ENTRIES SHOWN:
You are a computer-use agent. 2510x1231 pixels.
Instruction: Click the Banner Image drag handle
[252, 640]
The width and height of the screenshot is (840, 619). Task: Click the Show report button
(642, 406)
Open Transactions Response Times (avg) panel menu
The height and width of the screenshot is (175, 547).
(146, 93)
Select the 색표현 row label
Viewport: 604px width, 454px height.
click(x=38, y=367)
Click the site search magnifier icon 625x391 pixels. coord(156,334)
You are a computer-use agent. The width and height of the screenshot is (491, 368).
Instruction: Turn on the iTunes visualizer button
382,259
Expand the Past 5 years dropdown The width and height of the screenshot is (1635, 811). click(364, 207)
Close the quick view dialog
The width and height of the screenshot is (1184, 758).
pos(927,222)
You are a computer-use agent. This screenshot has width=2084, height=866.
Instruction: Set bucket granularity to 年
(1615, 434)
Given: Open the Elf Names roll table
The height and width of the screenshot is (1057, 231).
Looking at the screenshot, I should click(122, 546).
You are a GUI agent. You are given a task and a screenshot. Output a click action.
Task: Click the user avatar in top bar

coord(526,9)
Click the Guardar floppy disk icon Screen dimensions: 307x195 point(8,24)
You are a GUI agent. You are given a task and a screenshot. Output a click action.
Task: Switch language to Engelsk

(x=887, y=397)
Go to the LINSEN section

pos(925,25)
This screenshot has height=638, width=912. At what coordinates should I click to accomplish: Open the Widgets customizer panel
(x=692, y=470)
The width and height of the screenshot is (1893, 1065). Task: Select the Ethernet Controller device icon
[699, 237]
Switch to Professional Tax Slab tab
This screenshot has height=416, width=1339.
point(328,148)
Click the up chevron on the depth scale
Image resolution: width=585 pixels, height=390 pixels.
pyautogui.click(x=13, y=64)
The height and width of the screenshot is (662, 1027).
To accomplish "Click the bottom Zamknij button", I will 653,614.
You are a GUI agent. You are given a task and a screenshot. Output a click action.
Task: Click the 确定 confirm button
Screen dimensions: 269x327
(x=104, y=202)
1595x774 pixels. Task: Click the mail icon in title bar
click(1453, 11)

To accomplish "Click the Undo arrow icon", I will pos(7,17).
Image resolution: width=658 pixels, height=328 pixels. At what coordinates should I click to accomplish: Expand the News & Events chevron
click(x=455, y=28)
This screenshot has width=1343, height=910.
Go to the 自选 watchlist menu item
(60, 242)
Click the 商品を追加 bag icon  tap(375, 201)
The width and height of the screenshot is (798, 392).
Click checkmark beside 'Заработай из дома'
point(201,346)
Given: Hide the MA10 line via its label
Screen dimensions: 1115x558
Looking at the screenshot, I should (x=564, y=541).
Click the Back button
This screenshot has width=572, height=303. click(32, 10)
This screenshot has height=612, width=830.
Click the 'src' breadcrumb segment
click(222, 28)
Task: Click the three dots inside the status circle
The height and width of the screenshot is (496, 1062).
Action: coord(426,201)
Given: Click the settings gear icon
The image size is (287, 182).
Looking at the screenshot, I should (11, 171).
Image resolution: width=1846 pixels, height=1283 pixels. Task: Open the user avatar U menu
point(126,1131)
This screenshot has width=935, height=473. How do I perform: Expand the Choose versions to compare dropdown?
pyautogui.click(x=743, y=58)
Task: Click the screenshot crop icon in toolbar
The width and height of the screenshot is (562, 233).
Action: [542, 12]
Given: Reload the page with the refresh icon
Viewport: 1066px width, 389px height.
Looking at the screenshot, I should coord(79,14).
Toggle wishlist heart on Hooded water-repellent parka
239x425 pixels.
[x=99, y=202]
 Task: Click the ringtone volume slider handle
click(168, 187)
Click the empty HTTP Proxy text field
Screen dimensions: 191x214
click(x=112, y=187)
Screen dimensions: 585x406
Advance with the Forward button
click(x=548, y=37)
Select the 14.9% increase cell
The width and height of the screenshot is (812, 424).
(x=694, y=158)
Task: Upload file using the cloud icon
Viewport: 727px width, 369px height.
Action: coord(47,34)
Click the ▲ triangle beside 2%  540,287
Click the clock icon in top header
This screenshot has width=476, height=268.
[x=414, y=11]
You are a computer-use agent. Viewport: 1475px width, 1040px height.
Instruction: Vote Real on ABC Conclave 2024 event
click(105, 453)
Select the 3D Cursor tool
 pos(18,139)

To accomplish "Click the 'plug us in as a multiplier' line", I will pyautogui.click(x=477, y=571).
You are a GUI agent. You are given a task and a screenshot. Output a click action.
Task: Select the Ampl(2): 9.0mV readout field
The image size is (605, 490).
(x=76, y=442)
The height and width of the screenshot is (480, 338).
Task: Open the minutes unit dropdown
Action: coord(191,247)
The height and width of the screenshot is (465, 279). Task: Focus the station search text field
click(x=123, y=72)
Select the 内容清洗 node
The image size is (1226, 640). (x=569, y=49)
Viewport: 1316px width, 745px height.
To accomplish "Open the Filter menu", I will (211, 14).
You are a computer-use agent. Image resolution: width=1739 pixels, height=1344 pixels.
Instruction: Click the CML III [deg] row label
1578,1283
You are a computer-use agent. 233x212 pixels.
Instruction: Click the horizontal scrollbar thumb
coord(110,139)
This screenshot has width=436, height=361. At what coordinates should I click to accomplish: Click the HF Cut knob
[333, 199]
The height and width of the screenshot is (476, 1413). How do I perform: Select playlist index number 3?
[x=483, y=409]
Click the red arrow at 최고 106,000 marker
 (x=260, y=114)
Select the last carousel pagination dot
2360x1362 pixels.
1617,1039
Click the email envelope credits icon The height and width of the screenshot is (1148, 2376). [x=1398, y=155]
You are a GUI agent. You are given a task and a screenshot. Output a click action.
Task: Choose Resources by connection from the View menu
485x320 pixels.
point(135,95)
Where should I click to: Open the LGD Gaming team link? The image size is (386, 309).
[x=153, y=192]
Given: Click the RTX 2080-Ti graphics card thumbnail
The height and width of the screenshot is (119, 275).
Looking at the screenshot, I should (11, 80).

PROBLEM TO WORK ON: Reproduce the lines between the one containing "Task: Click the screenshot" and the one containing "will pyautogui.click(x=477, y=571).", inclusive, from the records above.

WRITTEN RESPONSE:
Task: Click the screenshot crop icon in toolbar
The width and height of the screenshot is (562, 233).
Action: [542, 12]
Given: Reload the page with the refresh icon
Viewport: 1066px width, 389px height.
Looking at the screenshot, I should coord(79,14).
Toggle wishlist heart on Hooded water-repellent parka
239x425 pixels.
[x=99, y=202]
 Task: Click the ringtone volume slider handle
click(168, 187)
Click the empty HTTP Proxy text field
Screen dimensions: 191x214
click(x=112, y=187)
Screen dimensions: 585x406
Advance with the Forward button
click(x=548, y=37)
Select the 14.9% increase cell
The width and height of the screenshot is (812, 424).
(x=694, y=158)
Task: Upload file using the cloud icon
Viewport: 727px width, 369px height.
Action: coord(47,34)
Click the ▲ triangle beside 2%  540,287
Click the clock icon in top header
This screenshot has width=476, height=268.
[x=414, y=11]
You are a computer-use agent. Viewport: 1475px width, 1040px height.
Instruction: Vote Real on ABC Conclave 2024 event
click(105, 453)
Select the 3D Cursor tool
 pos(18,139)

To accomplish "Click the 'plug us in as a multiplier' line", I will pyautogui.click(x=477, y=571).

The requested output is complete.